DOMINANT MUTATIONS MAY BE POSITIVE OR NEGATIVE

Occasionally a mutation causes a change of function or even a gain of function in the resulting gene product. In this case, a single mutant copy of the gene may cause significant phenotypic effects—that is, the mutation is dominant. Gain-of-function mutations are relatively rare in inherited disease but are frequent in the somatic mutations that cause cancer.
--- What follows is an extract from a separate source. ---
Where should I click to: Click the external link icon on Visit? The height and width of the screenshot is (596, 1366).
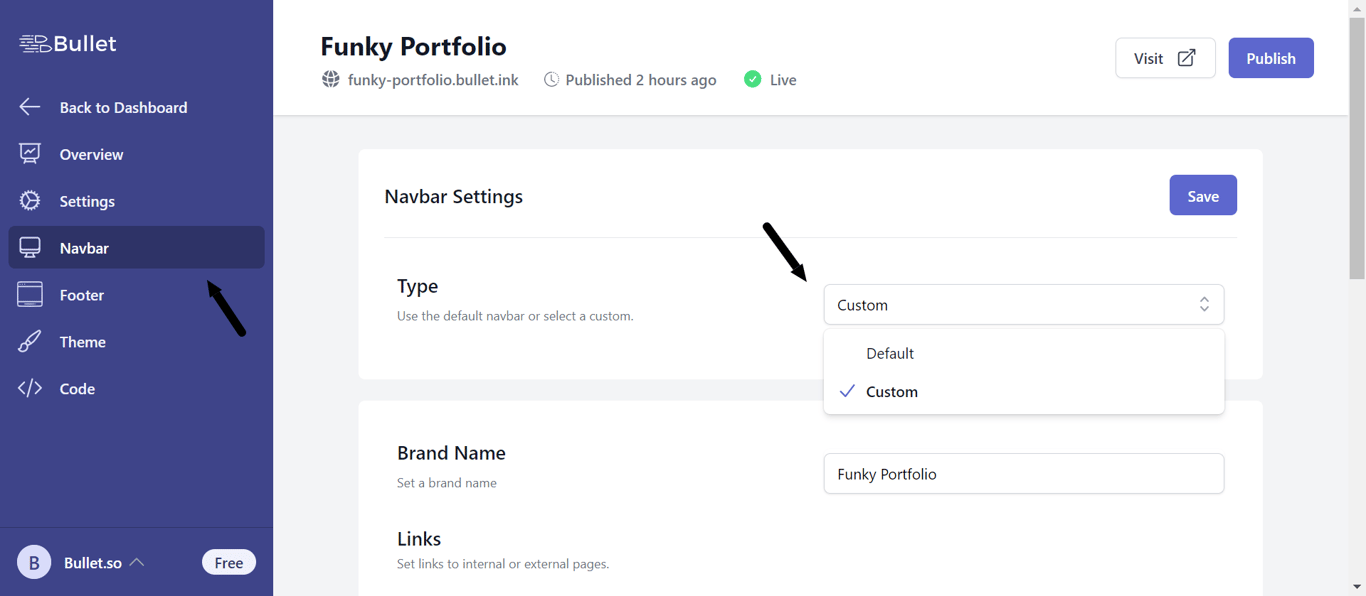[1184, 58]

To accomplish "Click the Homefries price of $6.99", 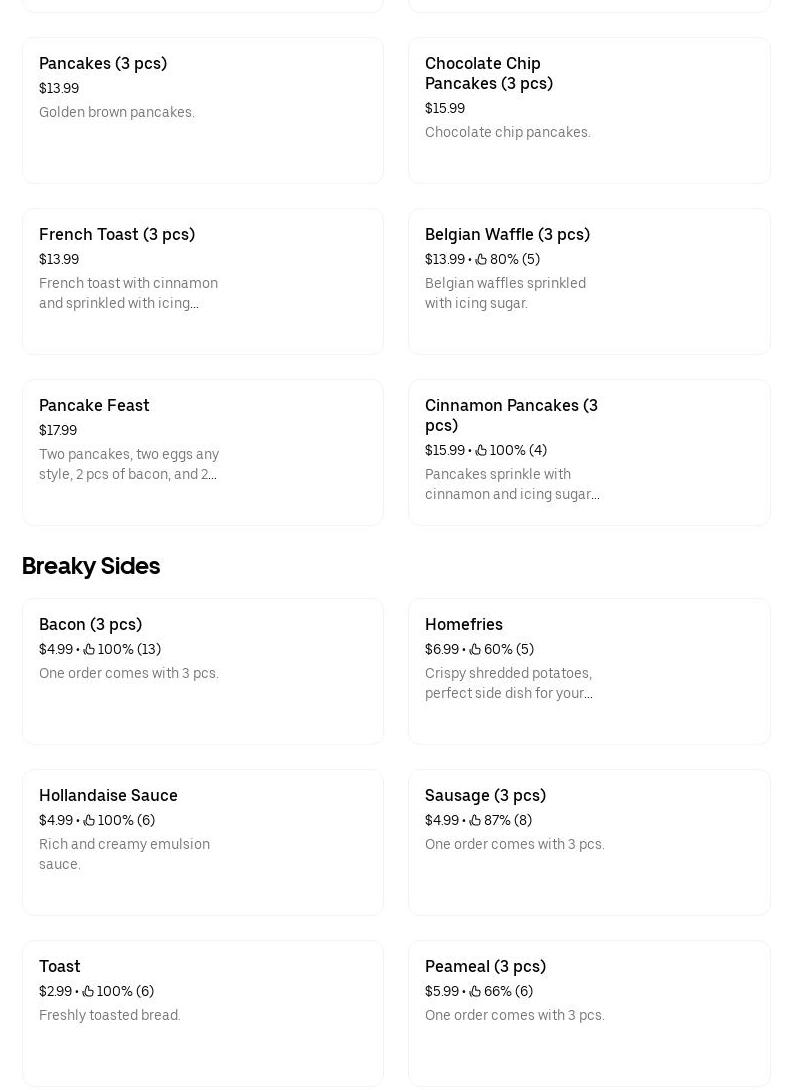I will 441,649.
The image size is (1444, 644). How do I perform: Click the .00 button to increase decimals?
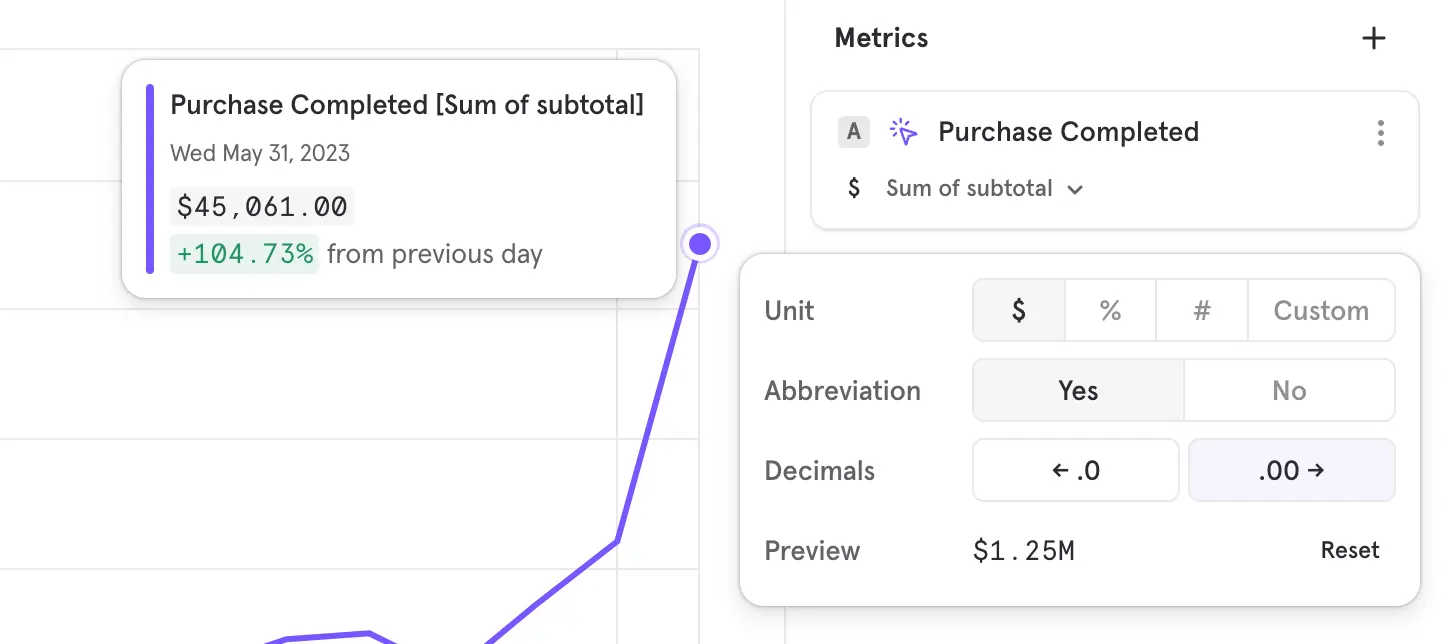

Gain-of-function mutations are much more specific than those causing loss of function. For example, achondroplasia, or short-limbed dwarfism, is due to mutation of a single copy of the FGFR3 gene that encodes fibroblast growth factor (FGF) receptor #3. FGF receptors are signal-transducing proteins, that is, they receive signals at the cell membrane and transmit the information to the nucleus. Normally they are activated only when they receive a signal from outside the cell (i.e., bind FGF). Although most mutations inactivate the receptor, a few extremely rare mutations yield receptors that are active despite the absence of an external signal. Only mutations that cause the replacement of the amino acid glycine at position 380 with  arginine (Gly380Arg) cause achondroplasia. Other mutations in this gene cause other symptoms.

Dominant negative mutations are those where the mutant protein loses its own function but, in addition, the defective protein interferes with the function of another protein. Thus a dominant negative mutation usually results from the presence of an altered, defective protein. Mutations in the same gene that merely abolish protein synthesis are usually recessive.

The simplest scenario for a dominant negative mutation is where the affected protein forms oligomers. If a mutation blocks protein synthesis in one copy, there will simply be a 50% reduction in the amount of protein. However, if the mutant allele produces an altered protein, this may bind to normal copies of the same protein and give inactive complexes.

The final result may be that almost no active protein is available (Fig. 16.3). Many transcription factors bind to DNA as dimers and are susceptible to dominant negative effects. Proteins that form ion channels are also liable to dominant negative effects. Cardiac arrhythmia (Romano-Ward syndrome) is due to a dominant mutation in the KVLQT1 gene. This encodes a protein that assembles with others to form a transmembrane potassium channel. Certain defective KVLQT1 proteins can still bind as part of the assembly but block the operation of the channel. About 20% remaining activity is seen in this syndrome.